Stated task A:
Repeat the passage from the article on extreme weather and energy demand word for word, starting with "In the U.S., a year" and going on through "energy, according to the IEA.".

Quoted text:

[start]

Efforts to moderate extreme weather—blasting air conditioning or cranking up the heat—in 2018 were one of the major factors behind surging global energy demand, particularly in the U.S., the International Energy Agency said in a report published Tuesday. And that demand is directly linked to record-level energy-linked carbon dioxide emissions last year, even as countries pledged to substantially cut back their carbon output.
“In a way, global warming is leading to higher demand for fossil fuels,” says Bjarne Schieldrop, chief commodities analyst at Stockholm-based SEB Bank. “Which is kind of uncomfortable.”
In 2018, global energy demand rose by 2.3% from the previous year, the fastest pace of growth this decade and a jump seen across every source of energy, from coal to renewables, the Paris-based agency said in its annual Global Energy and CO2 Status Report.
That gain was driven by a basket of factors, mainly robust economic growth, with rising demand in China, the U.S., and India accounting for nearly 70% of the jump. But energy-reliant efforts to heat and cool homes and buildings amid increasingly extreme temperatures contributed to nearly a fifth of the gains in global energy demand, according to the IEA.
While extreme weather events were seen worldwide last year—Europe sweated through a record-breaking summer heat wave, months after a cold snap brought blizzards to the Mediterranean—the impact on demand was the most extreme in the U.S., according to the IEA.
“The U.S. saw both,” says Timothy Goodson, an energy analyst at the IEA and one of the authors of the report. “[A] hotter than average summer, and a colder than average winter.”
In the U.S., a year of memorable weather was responsible for about half of a more than 10% jump in domestic gas demand, the agency said. That increase was the largest jump in gas demand since the early 1950s—equivalent to adding the entire annual gas consumption of the United Kingdom in just a single year.
Higher energy demand across the globe came amid rollbacks in energy efficiency and as growth in renewable energy sources failed to keep pace. Plus, Asia in particular saw increased coal demand. Even as its place in the energy mix has fallen, coal is still responsible for a third of global CO2 emissions linked to energy, according to the IEA.

[end]

Stated task B:
Transcribe the entries below exactly, starting with the line with "Task: Select the legend box border" and going on through the last line of the entries.

Available data:
[start]

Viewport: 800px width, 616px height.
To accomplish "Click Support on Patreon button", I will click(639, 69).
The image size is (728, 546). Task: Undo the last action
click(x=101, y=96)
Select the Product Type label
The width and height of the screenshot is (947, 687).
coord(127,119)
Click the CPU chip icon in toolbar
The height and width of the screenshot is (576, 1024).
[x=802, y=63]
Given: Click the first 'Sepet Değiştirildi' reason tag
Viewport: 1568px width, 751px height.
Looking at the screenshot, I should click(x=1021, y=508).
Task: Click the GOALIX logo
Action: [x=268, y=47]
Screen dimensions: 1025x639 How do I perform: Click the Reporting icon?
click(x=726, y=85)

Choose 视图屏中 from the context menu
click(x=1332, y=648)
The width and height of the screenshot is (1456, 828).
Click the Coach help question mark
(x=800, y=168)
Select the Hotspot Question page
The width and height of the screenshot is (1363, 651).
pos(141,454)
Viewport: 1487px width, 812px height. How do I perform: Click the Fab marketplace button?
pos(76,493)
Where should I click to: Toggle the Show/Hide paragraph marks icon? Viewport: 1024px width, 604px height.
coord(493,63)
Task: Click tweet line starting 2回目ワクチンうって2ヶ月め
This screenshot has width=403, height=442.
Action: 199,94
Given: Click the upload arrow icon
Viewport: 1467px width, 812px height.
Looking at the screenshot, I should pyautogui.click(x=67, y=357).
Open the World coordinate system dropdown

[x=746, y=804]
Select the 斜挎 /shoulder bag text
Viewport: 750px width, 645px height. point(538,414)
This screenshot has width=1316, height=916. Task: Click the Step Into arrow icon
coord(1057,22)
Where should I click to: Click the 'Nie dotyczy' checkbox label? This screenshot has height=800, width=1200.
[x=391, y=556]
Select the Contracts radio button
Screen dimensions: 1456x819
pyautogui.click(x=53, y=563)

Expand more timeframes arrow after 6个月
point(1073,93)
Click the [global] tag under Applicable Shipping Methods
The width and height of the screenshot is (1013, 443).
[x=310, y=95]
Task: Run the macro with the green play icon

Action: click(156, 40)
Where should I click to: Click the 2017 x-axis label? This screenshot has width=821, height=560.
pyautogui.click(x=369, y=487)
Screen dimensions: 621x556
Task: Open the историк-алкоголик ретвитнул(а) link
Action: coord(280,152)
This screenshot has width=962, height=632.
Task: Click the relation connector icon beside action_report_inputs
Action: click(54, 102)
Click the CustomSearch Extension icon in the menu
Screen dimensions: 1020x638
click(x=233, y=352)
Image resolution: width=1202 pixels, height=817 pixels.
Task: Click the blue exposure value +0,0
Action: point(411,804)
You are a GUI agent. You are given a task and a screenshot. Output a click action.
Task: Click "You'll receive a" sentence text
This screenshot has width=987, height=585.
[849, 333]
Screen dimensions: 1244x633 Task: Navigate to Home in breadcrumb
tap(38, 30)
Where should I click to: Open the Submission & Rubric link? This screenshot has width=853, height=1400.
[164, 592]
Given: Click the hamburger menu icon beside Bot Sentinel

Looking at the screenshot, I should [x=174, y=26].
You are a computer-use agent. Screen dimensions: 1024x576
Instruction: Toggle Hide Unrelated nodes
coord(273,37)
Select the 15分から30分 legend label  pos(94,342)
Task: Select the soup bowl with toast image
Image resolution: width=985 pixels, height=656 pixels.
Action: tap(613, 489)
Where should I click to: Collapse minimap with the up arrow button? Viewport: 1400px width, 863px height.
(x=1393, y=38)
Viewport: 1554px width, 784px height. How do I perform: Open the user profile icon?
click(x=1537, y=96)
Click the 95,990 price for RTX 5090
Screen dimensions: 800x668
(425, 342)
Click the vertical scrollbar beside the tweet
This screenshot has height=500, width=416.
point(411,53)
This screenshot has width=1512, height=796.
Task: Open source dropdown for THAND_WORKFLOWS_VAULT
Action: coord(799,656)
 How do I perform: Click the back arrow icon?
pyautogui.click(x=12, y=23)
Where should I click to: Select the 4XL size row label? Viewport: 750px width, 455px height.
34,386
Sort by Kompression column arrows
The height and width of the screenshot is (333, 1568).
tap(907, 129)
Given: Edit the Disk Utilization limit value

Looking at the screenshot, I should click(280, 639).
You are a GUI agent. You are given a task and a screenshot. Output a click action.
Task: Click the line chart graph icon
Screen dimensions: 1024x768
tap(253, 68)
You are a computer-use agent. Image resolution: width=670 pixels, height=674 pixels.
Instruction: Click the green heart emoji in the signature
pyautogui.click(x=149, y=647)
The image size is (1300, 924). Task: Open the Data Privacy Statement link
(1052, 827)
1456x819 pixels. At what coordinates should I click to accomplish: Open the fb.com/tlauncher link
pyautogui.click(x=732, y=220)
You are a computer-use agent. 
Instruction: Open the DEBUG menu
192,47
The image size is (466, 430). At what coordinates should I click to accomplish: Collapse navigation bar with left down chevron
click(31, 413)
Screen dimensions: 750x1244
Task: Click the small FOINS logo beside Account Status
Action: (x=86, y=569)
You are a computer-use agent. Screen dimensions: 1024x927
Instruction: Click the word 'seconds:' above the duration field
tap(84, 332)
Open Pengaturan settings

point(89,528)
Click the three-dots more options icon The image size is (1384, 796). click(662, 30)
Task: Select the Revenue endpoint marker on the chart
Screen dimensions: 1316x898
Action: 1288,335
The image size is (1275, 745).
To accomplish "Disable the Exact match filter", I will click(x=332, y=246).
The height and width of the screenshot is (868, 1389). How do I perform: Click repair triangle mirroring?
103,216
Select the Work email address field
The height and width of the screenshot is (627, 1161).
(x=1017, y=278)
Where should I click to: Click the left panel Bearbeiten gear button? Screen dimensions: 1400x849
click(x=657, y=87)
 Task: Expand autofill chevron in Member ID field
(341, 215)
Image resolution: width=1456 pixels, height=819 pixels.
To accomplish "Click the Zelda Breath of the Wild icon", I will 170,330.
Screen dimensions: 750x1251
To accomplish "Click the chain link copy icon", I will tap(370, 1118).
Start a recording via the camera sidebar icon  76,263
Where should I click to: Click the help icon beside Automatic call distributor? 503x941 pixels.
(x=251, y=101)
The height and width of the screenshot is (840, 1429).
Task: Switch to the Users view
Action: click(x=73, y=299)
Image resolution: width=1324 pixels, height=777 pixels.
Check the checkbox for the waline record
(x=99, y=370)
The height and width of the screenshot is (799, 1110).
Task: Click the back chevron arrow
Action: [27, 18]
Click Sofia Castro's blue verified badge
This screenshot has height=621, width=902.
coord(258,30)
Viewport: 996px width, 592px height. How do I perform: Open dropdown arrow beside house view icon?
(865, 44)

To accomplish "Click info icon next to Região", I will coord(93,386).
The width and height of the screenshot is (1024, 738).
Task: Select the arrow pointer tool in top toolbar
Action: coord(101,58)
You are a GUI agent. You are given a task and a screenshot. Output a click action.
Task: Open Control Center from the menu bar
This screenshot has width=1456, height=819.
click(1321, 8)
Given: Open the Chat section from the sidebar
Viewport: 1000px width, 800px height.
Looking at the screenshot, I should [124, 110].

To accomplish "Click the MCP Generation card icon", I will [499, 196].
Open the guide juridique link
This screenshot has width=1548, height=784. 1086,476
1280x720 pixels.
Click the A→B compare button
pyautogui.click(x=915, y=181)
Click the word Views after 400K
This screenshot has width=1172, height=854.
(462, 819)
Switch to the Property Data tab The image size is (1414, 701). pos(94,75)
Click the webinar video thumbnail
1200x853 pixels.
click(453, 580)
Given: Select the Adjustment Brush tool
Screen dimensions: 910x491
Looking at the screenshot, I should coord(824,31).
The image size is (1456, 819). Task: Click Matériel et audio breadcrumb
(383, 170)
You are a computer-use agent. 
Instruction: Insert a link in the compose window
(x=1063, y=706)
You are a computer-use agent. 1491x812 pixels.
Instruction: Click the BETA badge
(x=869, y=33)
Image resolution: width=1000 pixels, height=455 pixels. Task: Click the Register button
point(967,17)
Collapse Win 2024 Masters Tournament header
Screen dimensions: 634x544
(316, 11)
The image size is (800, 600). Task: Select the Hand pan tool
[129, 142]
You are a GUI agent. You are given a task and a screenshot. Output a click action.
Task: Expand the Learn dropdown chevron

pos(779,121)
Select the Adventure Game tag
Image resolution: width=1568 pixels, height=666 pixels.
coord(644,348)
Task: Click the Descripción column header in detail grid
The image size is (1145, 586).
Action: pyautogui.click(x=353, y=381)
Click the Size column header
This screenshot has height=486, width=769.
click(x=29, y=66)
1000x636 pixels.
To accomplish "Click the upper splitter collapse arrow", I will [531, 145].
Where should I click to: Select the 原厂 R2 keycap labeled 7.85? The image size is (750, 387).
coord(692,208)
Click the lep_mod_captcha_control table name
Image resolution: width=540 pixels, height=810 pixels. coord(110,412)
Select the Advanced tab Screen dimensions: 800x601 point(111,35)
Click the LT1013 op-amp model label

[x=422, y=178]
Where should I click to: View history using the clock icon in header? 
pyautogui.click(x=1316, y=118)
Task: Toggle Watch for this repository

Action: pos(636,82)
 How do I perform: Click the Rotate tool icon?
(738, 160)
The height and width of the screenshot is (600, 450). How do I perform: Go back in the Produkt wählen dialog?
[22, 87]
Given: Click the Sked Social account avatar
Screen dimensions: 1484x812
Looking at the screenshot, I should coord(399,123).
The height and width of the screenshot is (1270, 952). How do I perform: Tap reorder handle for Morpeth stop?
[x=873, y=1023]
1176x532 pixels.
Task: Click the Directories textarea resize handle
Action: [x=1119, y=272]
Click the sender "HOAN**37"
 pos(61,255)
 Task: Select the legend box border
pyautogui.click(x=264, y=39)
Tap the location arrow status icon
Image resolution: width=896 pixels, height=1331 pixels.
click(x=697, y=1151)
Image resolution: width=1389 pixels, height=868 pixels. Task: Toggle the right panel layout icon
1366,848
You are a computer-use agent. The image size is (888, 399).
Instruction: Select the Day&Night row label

[end]

Expected answer A:
In the U.S., a year of memorable weather was responsible for about half of a more than 10% jump in domestic gas demand, the agency said. That increase was the largest jump in gas demand since the early 1950s—equivalent to adding the entire annual gas consumption of the United Kingdom in just a single year.
Higher energy demand across the globe came amid rollbacks in energy efficiency and as growth in renewable energy sources failed to keep pace. Plus, Asia in particular saw increased coal demand. Even as its place in the energy mix has fallen, coal is still responsible for a third of global CO2 emissions linked to energy, according to the IEA.

Expected answer B:
 Task: Select the legend box border
pyautogui.click(x=264, y=39)
Tap the location arrow status icon
Image resolution: width=896 pixels, height=1331 pixels.
click(x=697, y=1151)
Image resolution: width=1389 pixels, height=868 pixels. Task: Toggle the right panel layout icon
1366,848
You are a computer-use agent. The image size is (888, 399).
Instruction: Select the Day&Night row label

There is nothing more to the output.